GOAL OF THE EXERCISE:
Give the lines below again exactly, starting with the line that holds "Open Aurora Smart Home product image" and going on through the line that holds "Expand the AMD Radeon RX 5700 GPU dropdown".

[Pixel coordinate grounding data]
Segment Open

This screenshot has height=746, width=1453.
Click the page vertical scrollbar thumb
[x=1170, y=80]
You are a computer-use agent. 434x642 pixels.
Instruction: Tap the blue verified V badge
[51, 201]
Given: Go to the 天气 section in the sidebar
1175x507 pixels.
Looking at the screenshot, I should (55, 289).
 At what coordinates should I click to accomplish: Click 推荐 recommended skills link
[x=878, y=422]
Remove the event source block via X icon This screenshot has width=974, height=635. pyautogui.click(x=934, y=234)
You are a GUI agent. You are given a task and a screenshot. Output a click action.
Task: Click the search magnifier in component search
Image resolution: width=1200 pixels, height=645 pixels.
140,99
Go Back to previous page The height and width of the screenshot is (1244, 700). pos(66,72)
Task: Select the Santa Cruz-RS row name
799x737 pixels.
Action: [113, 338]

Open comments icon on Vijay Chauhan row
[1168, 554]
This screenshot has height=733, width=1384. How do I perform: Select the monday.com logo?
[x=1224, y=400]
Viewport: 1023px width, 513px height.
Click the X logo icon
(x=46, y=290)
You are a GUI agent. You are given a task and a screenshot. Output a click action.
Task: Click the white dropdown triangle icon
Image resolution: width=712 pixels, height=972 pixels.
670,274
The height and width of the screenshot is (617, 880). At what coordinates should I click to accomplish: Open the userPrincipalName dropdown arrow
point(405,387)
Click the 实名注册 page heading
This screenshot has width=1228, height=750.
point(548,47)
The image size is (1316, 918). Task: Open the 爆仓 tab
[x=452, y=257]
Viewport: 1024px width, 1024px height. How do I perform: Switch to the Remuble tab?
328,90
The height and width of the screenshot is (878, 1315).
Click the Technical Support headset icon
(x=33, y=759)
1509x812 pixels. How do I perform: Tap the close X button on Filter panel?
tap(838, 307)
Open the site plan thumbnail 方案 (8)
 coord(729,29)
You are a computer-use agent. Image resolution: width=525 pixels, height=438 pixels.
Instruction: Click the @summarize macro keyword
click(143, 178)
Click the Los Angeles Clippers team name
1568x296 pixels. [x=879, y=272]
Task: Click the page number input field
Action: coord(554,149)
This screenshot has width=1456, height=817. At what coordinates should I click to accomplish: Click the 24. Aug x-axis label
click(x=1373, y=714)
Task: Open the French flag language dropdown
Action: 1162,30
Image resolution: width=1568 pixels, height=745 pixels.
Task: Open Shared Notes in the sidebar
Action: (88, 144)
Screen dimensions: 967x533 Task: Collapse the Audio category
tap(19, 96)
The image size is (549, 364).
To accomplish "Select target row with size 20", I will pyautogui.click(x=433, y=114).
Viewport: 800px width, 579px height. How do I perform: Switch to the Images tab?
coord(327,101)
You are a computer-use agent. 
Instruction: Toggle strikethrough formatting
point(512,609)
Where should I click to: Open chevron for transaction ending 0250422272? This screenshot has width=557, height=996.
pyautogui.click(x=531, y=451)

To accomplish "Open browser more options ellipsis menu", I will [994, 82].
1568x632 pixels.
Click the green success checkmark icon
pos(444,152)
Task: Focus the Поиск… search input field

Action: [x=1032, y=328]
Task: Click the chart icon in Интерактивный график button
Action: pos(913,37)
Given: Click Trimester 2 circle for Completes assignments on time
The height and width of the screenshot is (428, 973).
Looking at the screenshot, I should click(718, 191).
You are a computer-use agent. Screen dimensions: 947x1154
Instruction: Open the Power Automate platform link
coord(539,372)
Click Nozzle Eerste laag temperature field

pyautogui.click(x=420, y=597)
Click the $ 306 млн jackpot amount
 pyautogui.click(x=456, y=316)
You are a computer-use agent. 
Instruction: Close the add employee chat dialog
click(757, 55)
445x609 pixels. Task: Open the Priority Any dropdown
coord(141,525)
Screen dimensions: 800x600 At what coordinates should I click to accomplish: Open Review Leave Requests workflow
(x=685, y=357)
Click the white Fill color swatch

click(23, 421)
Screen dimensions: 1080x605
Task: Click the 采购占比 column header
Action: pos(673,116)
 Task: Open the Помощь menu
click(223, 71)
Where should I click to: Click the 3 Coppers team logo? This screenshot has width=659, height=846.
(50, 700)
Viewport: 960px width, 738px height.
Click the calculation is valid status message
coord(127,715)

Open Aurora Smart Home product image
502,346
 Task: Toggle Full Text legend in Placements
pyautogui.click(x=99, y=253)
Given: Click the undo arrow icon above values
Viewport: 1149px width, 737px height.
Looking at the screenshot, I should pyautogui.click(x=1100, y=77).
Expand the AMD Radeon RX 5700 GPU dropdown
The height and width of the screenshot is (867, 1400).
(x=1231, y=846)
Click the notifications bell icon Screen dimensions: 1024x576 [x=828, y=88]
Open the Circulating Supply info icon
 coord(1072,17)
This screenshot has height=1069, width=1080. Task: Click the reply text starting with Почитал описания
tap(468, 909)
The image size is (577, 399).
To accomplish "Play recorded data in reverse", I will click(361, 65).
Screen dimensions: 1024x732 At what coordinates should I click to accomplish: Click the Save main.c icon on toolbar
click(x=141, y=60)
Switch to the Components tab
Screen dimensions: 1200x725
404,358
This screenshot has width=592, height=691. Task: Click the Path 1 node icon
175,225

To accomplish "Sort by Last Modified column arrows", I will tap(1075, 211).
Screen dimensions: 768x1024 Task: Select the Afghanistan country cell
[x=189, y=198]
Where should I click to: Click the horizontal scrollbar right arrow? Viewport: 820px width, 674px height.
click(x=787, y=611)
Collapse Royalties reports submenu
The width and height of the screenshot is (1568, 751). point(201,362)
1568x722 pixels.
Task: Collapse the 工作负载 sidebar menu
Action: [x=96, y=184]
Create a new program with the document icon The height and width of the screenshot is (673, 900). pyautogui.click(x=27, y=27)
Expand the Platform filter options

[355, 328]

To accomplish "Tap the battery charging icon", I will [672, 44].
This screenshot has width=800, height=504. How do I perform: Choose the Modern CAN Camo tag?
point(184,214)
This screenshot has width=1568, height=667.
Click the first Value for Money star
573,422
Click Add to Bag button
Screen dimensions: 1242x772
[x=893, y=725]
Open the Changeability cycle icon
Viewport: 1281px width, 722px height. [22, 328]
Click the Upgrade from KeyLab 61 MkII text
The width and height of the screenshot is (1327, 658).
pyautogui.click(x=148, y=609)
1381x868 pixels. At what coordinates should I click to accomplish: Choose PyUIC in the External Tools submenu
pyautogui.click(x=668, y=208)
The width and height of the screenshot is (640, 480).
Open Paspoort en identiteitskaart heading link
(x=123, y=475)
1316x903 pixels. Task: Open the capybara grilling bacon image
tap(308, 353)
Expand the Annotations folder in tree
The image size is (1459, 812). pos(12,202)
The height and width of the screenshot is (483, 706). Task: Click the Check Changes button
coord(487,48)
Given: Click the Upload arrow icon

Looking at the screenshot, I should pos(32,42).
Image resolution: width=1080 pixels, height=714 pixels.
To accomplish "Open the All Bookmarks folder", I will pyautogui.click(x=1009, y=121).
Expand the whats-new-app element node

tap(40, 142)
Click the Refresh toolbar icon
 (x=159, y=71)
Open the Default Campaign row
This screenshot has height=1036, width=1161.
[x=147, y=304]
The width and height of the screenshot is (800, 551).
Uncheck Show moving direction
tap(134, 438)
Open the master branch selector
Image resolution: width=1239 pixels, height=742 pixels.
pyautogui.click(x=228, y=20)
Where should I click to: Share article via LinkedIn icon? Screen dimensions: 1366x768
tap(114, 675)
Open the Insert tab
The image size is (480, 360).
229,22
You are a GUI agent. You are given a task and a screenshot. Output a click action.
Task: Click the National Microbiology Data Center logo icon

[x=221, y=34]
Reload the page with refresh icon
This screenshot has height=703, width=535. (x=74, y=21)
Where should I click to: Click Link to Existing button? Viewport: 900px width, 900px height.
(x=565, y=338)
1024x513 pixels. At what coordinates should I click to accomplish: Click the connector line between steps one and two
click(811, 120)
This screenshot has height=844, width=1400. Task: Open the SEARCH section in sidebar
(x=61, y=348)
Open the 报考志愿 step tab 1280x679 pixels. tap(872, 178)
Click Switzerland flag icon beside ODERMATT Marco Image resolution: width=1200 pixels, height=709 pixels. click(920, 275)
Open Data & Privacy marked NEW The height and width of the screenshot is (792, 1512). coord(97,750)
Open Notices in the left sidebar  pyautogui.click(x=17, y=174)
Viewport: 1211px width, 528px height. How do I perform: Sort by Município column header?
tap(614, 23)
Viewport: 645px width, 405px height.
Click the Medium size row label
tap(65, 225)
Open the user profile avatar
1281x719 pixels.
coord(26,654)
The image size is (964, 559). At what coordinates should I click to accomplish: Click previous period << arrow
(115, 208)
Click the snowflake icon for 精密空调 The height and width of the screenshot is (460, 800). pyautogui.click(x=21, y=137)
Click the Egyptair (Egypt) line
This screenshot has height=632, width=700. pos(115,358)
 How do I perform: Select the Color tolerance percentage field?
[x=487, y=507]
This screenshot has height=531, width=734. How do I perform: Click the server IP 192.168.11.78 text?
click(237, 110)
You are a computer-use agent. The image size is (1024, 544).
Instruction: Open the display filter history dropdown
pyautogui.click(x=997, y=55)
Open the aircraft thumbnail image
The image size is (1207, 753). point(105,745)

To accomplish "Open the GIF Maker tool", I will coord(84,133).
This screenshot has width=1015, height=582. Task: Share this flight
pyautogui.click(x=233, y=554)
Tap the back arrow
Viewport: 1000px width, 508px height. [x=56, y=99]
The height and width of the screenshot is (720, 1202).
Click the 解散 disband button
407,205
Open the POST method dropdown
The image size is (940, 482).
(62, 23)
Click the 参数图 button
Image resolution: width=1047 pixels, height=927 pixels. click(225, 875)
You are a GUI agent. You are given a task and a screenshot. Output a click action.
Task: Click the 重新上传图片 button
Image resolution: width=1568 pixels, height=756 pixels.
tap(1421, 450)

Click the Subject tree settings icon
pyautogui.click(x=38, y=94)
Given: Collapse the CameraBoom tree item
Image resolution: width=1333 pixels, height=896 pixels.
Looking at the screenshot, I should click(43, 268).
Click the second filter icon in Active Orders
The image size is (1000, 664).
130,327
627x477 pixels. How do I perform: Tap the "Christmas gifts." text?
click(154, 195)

Segment Closed

SOLUTION TO THE EXERCISE:
Open Aurora Smart Home product image
502,346
 Task: Toggle Full Text legend in Placements
pyautogui.click(x=99, y=253)
Given: Click the undo arrow icon above values
Viewport: 1149px width, 737px height.
Looking at the screenshot, I should pyautogui.click(x=1100, y=77).
Expand the AMD Radeon RX 5700 GPU dropdown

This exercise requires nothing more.